Она отогнала эти мысли, улыбнулась и обхватила ладонями лицо этой красивой маленькой девочки:
– Я помогу тебе, и если ты действительно так сильно любишь музыку, то и она полюбит тебя.
Елизавета в последний раз обняла Софию и оставила ее поговорить с остальными.
К ней подошла Дана, мать:
– Поздравляю! Это был прекрасный концерт, по-настоящему волнующий, я испытала столько эмоций.
– Спасибо.
– Слушайте…
– Не волнуйтесь. Как-нибудь справимся…
– Но…
– Елизавета сейчас слишком сильно этим заражена, нельзя вот так сразу лишать ее мечты. Возможно, когда она полюбит кого-то другого, фортепиано само собой отойдет на второй план.
«Хотя, конечно, – думает София, – со мной этого не случилось». Но она все равно улыбнулась ей. Дана кивнула и сделала вид, что согласилась с ней, но все еще беспокоилась о том, что уроки стоили дорого. Ей удалось оплатить первые занятия, но больше она не потянет.
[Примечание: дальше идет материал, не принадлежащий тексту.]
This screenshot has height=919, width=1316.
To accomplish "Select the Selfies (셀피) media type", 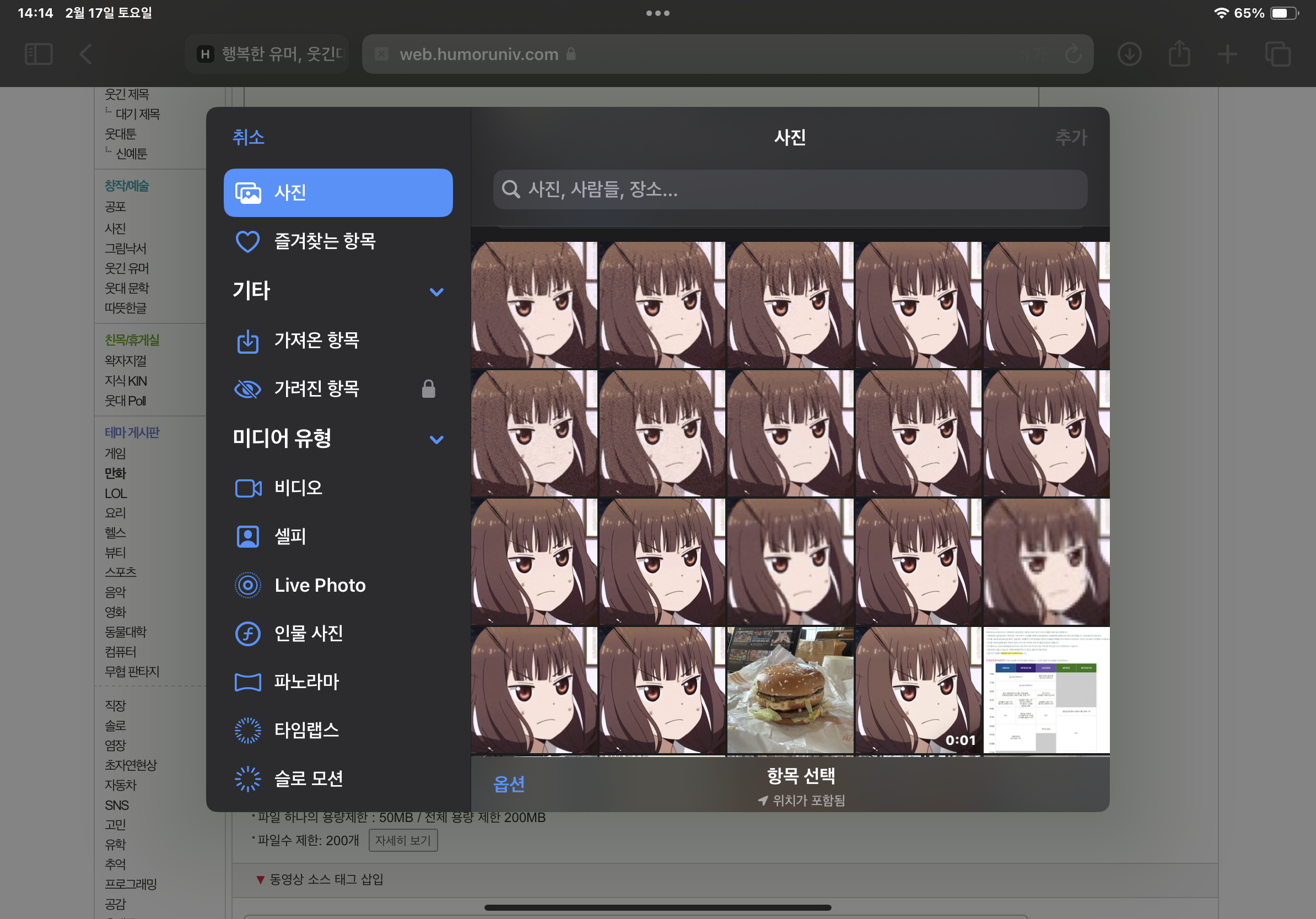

Она часто подрабатывала уборщицей в школе, куда ходила ее дочь, а после обеда убирала в частных домах, но никто не хотел повышать ей оплату, а вот стоимость самой жизни выросла. И, словно всего этого было недостаточно, Сергей, ее муж и отец Елизаветы, потерял работу, его компания закрылась. Сейчас он пытался заработать хоть какие-то деньги, устраиваясь разнорабочим по вызову. Он выполнял небольшие заказы по работе с камнем или столярному делу, но иногда ему приходилось соглашаться и на другие, более простые заказы. Например, часто он ездил чинить оконные рамы, прочищать засоры в раковине или, еще хуже, в туалете, поскольку все это легко забивается и тот, кто знает, как починить, востребован всегда. И почему реальность всегда действует наперекор мечтам?
София посмотрела на нее и, кажется, угадала ее мысли. Она уже было открыла рот, чтобы что-то сказать, как вдруг в дверях появилась Оля. Она улыбнулась и развела руками – ей не нужно было говорить никаких слов, жест и так выражал все, что она хотела сказать: «Все было просто идеально, ты не ошиблась ни в одном пассаже» или «Это было твое лучшее выступление».
Но на этот раз Оля не остановилась на жестах, она все же решила добавить словами:
– Прекрасный концерт… Это было грандиозно.
Елизавета посмотрела на нее, затем вырвалась из рук матери и подскочила обратно к Софии. Она была совсем сбита с толку, и ей срочно нужно было поведать, как же все на самом деле, сказать ужасную правду, которую знала только она одна:
– Но это неправда, София! Ей это совсем не понравилось! Когда ты играла, она плакала!
София и Оля смотрели друг на друга ровно одну секунду, а затем рассмеялись.
– Спасибо, Елизавета… – София улыбнулась своему маленькому информатору. – Ты знаешь, Оля была моей учительницей, и я знаю – когда она плачет, это означает, что я выступала по-настоящему хорошо…
– Ох! – Елизавета отошла, но осталась в неком недоумении: какой странный у взрослых способ показать, что что-то хорошо.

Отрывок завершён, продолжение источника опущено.